Supporting Eating and Drinking – Resource for Carers

Eating and Drinking Guidance for Carers

This booklet has been designed for all who support someone living with the later stages of dementia. It has been developed by a leading team of researchers and health & social care professionals including GP’s, speech & language therapists and palliative care experts. It has also taken into consideration the views and experiences of people with dementia. 

As dementia (and diseases like multiple sclerosis) advance, it is typical for people to experience difficulties around eating, drinking and swallowing. This booklet explains the physical and psychological reasons for these issues and offers a comprehensive series of strategies and resources to support carers & guide their discussions with key health professionals.  

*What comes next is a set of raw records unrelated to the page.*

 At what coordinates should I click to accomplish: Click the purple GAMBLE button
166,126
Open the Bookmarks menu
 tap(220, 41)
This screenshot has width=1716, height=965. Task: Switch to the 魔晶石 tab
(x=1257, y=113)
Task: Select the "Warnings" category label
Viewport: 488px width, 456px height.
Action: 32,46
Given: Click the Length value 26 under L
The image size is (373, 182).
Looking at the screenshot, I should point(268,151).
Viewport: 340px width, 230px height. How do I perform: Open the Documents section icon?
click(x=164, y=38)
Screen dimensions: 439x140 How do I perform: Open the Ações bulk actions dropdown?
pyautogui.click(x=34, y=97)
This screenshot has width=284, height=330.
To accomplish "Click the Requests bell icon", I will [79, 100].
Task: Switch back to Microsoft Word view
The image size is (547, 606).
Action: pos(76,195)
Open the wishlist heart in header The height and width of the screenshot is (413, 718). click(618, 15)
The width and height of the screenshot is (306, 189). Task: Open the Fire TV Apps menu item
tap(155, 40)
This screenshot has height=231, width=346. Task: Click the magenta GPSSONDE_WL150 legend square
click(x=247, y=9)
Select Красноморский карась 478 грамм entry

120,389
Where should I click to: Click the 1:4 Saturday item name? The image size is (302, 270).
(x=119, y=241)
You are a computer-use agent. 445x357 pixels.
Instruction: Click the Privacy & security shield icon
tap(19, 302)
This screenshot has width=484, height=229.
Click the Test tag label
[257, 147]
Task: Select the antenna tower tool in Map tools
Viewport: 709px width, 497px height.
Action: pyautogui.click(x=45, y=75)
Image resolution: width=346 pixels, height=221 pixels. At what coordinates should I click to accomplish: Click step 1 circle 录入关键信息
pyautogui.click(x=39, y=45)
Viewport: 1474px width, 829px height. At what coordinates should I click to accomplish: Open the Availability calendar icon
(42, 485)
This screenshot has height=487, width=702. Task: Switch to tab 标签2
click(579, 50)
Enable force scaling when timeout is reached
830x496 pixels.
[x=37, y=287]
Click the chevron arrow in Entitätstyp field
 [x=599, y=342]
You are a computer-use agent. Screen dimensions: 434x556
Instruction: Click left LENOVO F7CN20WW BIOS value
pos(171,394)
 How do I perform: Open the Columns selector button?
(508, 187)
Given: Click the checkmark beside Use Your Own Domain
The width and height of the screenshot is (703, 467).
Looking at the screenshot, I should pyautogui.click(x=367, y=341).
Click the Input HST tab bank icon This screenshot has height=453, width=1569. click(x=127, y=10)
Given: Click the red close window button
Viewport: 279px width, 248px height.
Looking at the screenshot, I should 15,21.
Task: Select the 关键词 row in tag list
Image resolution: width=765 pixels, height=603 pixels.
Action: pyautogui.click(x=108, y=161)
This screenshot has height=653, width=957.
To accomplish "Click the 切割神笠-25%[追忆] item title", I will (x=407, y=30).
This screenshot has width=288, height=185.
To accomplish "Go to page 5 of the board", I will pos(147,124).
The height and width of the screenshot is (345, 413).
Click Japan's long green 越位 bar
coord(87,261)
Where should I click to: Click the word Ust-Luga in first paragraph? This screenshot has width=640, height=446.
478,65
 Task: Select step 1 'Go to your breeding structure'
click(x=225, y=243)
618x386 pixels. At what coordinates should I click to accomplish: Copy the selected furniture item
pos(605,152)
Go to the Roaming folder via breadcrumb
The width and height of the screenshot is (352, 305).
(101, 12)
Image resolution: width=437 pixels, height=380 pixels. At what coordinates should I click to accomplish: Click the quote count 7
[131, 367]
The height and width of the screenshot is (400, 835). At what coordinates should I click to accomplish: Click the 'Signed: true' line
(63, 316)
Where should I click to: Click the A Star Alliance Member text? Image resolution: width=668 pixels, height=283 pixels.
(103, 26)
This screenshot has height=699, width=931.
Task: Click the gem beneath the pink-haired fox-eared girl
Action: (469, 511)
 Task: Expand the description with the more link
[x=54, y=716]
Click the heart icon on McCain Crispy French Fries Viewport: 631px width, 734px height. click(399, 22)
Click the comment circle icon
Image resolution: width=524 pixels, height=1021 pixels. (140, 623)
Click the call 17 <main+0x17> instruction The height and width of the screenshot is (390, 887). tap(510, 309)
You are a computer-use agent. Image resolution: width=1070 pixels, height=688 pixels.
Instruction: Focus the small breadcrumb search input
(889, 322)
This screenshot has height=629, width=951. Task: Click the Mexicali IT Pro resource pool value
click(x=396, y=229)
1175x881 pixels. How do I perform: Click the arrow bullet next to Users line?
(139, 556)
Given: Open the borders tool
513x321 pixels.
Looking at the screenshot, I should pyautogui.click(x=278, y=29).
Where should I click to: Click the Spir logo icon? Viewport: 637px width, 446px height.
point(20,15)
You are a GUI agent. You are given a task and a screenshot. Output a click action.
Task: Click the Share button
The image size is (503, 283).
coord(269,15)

With helpful tips on nutrition, how to offer food/drink and when to seek help, it also includes topics ranging from oral health to end of life hydration. An invaluable resource that has clearly been developed with considerable input from a leading team of experts in the field. 

Click here to download

Does colour make a difference?

There has been a lot of evidence collected about the benefits of using coloured crockery for people with dementia. What is less clear is whether it is merely a question of improving the contrast between a plate and its background so that it is easier to see, or whether particular colours actually provide stimulation to eat. Nottingham University Hospitals (NUH), for example, are now using coloured crockery on all their wards, to ‘help improve the nutrition of patients with dementia’.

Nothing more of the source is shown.